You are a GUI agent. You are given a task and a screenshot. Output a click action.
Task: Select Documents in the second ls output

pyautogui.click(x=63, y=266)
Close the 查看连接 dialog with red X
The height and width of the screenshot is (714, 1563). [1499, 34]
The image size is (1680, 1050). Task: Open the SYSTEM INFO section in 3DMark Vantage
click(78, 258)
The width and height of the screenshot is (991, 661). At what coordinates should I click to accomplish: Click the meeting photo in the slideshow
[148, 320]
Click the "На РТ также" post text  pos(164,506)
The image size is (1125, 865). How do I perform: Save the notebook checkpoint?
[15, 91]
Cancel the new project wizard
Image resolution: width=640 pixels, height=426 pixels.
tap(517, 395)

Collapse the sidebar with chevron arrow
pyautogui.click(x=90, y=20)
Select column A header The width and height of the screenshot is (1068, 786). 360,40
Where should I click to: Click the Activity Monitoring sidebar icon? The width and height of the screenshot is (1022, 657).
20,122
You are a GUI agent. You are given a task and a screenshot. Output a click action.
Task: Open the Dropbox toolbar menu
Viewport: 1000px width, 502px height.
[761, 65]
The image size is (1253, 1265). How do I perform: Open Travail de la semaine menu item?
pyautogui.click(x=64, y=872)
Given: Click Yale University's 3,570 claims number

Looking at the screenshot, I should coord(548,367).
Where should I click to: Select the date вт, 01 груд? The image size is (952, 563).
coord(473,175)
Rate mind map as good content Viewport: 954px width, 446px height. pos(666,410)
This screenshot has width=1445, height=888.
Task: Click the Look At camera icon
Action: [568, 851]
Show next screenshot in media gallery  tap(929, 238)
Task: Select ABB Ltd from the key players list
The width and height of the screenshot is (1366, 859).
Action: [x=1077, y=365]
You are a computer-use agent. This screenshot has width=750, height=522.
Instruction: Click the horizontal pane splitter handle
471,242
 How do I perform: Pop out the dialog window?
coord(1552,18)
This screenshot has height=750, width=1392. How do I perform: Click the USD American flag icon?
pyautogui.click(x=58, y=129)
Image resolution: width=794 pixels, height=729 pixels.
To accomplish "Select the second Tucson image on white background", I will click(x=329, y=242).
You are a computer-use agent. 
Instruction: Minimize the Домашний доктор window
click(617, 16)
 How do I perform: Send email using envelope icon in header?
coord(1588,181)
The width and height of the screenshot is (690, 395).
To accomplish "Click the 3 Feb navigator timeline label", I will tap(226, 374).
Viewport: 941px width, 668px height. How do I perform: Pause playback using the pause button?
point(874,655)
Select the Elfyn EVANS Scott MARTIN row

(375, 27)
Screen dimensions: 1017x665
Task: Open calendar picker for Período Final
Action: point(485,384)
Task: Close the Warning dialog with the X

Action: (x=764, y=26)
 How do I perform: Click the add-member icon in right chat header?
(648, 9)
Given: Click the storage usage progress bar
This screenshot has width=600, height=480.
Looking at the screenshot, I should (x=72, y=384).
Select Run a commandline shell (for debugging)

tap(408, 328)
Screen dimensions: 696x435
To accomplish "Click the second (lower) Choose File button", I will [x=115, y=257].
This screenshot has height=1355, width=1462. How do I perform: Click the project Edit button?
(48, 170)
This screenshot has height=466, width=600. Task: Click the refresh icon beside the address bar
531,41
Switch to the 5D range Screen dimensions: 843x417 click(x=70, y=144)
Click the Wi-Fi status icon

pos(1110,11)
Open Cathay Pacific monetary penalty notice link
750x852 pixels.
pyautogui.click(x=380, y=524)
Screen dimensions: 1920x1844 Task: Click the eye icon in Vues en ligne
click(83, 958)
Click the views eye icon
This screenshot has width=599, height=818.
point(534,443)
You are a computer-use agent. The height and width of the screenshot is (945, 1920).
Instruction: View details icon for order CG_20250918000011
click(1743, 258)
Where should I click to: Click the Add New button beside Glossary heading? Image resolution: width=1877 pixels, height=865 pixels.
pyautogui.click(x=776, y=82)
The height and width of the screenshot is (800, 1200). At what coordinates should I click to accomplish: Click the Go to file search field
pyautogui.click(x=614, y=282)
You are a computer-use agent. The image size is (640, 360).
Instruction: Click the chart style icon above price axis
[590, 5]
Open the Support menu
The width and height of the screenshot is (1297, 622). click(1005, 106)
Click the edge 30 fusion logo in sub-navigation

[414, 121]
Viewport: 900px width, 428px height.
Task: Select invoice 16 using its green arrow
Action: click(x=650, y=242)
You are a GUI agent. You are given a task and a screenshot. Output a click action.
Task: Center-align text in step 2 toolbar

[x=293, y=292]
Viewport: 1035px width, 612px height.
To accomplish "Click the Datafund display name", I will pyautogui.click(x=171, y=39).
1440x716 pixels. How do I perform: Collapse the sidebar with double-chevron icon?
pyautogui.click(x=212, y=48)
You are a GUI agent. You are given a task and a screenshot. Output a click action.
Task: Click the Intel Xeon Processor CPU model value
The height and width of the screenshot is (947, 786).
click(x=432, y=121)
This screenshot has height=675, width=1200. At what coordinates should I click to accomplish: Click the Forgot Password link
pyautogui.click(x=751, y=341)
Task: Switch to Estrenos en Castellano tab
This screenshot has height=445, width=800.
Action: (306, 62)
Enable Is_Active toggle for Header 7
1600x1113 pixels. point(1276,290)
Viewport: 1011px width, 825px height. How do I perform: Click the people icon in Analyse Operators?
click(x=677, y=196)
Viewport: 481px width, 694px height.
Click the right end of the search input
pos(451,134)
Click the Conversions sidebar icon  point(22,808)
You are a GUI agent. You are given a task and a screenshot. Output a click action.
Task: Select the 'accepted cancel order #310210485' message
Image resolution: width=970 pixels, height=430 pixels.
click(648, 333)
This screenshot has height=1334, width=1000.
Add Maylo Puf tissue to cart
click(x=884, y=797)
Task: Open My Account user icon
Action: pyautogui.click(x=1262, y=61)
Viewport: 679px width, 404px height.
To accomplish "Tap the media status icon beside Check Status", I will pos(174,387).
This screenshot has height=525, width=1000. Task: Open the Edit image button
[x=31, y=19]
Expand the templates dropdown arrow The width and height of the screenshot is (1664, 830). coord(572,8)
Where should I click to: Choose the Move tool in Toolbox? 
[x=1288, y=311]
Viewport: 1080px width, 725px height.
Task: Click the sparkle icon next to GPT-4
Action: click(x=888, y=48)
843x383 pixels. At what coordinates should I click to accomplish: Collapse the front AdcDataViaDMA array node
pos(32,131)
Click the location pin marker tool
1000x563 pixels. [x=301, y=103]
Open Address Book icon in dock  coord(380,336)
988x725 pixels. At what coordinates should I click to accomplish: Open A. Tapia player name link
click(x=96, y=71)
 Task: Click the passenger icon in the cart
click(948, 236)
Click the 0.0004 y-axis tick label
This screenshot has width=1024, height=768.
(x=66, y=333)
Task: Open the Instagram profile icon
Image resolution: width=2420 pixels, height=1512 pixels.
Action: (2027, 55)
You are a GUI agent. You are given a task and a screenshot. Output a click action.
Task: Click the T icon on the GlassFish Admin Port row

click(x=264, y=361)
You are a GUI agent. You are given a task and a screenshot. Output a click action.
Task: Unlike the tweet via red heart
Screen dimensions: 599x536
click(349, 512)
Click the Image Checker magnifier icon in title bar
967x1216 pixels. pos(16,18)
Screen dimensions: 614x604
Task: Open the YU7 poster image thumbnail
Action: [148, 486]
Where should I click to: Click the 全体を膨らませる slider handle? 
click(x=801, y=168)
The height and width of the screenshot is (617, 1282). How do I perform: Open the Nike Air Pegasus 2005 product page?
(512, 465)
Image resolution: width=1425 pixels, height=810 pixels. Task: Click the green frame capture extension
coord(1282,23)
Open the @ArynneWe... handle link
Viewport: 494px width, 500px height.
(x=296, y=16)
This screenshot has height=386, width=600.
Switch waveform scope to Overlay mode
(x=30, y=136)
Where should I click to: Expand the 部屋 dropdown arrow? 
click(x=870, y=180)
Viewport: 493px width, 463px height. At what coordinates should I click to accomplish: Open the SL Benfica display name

*WHAT THE EXERCISE ASKS*
The answer should be all lines from the entries above that hold the word "computer".

*TASK SOLUTION*
You are a computer-use agent. This screenshot has width=750, height=522.
You are a computer-use agent. 
You are a computer-use agent. The height and width of the screenshot is (945, 1920).
You are a computer-use agent. The image size is (640, 360).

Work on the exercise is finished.